There’s a notable uptick in the use of fake voicemail messages that try to trick Office 365 users into giving away their login credentials. The new campaign was discovered by McAfee researchers, who warn about the luring methods that seem to have notable success in harvesting user credentials. The researchers have found three different phishing kits, but this is likely only the surface of the iceberg at this point.
The trick is pretty straight forward. An email arrives informing the recipient that they have missed a call from a particular number, full with details about the date, call duration, etc. The email also contains a short voicemail sample, as the caller is supposed to have left a voice message. The sample autoplay through a .wav file that is embedded in the HTML of the email body, which then redirects the victim to a phishing page that asks for the user’s Microsoft account credentials. This is because the recipient supposedly needs to login to his account in order to access the full message. Those who fall for this bait will have their credentials stolen by the scammers.
The file attachments that are associated with these campaigns right now are the following:
- 10-August-2019.wav.html [Format: DD-Month-YYYY.wav.html]
- 14-August-2019.html [Format: DD-Month-YYYY.html]
- Voice-17-July2019wav.htm [Format: Voice- DD-MonthYYYYwav.htm]
- Audio_Telephone_Message15-August-2019.wav.html [Format:
If you find any of the above in your inbox, don’t follow the links and don’t insert your account credentials to anything that pops up. Remember, no matter how convincing a login page may seem to be, you should always take a look at the URL bar and check that you are indeed on the official page.
As for the targeted industries, we see a prevalence of the Service, Financial, IT Services, Retail, Insurance, and Manufacturing sectors. The employees that are targeted are engaged between the middle to higher management, as these people hold the keys to an easier and wider corporate network infiltration and BEC compromise potential.

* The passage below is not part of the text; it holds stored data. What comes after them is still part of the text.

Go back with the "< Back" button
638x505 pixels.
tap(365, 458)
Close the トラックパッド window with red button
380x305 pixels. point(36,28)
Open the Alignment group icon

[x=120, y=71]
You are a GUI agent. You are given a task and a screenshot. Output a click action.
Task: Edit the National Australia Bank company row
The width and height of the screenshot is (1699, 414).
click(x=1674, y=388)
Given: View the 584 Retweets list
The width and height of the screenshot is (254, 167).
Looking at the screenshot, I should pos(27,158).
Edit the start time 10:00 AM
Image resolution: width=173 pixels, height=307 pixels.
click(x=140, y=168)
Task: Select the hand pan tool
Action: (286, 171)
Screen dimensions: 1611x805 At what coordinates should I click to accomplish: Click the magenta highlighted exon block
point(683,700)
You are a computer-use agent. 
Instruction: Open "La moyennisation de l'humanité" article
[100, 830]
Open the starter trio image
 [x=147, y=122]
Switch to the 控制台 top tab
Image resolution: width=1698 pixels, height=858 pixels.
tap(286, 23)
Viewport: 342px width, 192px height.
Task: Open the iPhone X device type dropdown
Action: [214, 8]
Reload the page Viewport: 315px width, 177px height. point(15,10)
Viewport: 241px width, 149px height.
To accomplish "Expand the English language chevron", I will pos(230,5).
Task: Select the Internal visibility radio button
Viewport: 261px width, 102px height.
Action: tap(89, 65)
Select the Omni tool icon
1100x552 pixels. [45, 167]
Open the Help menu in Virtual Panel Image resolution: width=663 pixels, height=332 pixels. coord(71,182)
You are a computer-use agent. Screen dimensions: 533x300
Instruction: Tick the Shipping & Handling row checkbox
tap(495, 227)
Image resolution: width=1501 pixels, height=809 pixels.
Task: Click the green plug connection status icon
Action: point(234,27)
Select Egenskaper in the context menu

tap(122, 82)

While this menace is a pretty realistic one, it is nothing compared to deepfaking a CEO’s voice to trick employees into transferring money. AI-generated deepfakes are here and they will work both to our advantage as well as against us. BEC, phishing, and scamming, in general, will undoubtedly be a couple of fields of deployment. That said, and while the above story indicates a certain risk, it is nothing compared to what’s about to become mainstream.